A diagnosis of lymphoma or leukemia was associated with GUE on univariable analysis, but when glucocorticoid administration was included in multivariable models this association was no longer apparent. This finding indicates confounding (ie, the common administration of glucocorticoids drugs to dogs with lymphoma or leukemia makes it appear an association exists between these types of neoplasia and GUE when such an association is not present).
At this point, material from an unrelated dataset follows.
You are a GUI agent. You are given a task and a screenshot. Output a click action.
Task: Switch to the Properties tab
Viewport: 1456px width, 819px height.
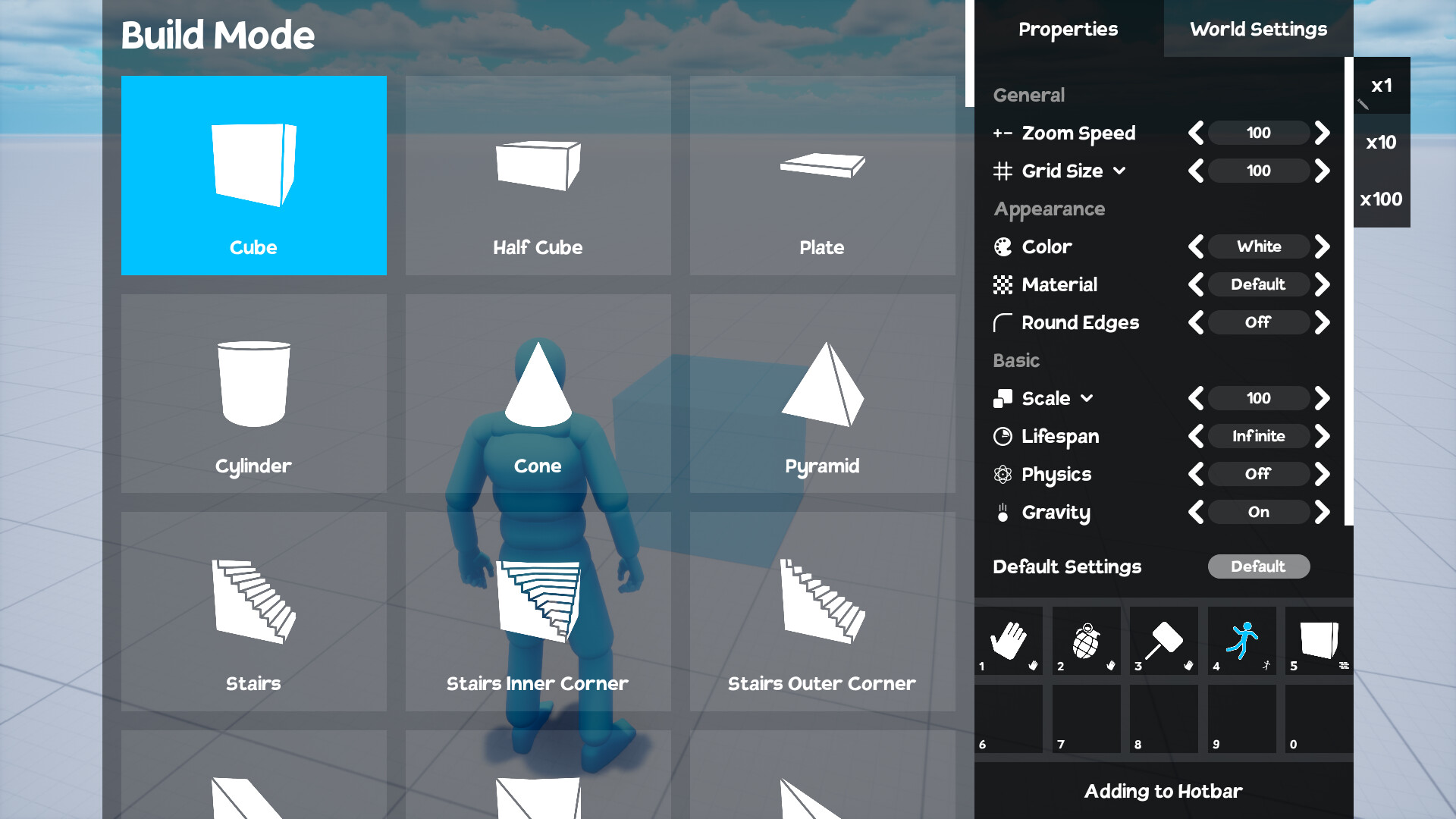[1069, 29]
We did not find an association between hepatobiliary disease or any of its subcategories including chronic hepatitis and GUE. In previous retrospective case series, hepatobiliary disease was common in dogs with GUE. ² , ¹⁰ In 1 case series, hepatobiliary disease was diagnosed in 33% of dogs with GUE, but the nature of the hepatobiliary diseases was not described. ² These studies were descriptive in nature and lacked a control group. The potential pathogenesis of GUE caused by hepatic diseases is poorly understood in dogs. Previously postulated hypotheses include hypergastrinemia secondary to impaired degradation of gastrin by the liver and hemodynamic changes to the gastric mucosa caused by portal hypertension, when present. ²⁵ , ²⁶ However, another study did not support the occurrence of hypergastrinemia in dogs with hepatic disease. ²⁷ Based on published case series, dogs with intrahepatic portosystemic shunts may be prone to GUE and hemorrhage, and the current recommendation is for these dogs to receive life‐long proton pump inhibitor treatment. ⁷ , ²⁸ The pathogenesis underlying this finding is also unclear. Our study did not include any dogs with intrahepatic portosystemic shunts and only 1 dog with an extrahepatic shunt in the control group, and thus we cannot rule out the possibility that such dogs are predisposed to GUE. Additional prospective studies regarding the prevalence of GUE in dogs with hepatic disease as a whole, as well as those with intrahepatic portosystemic shunts, are necessary.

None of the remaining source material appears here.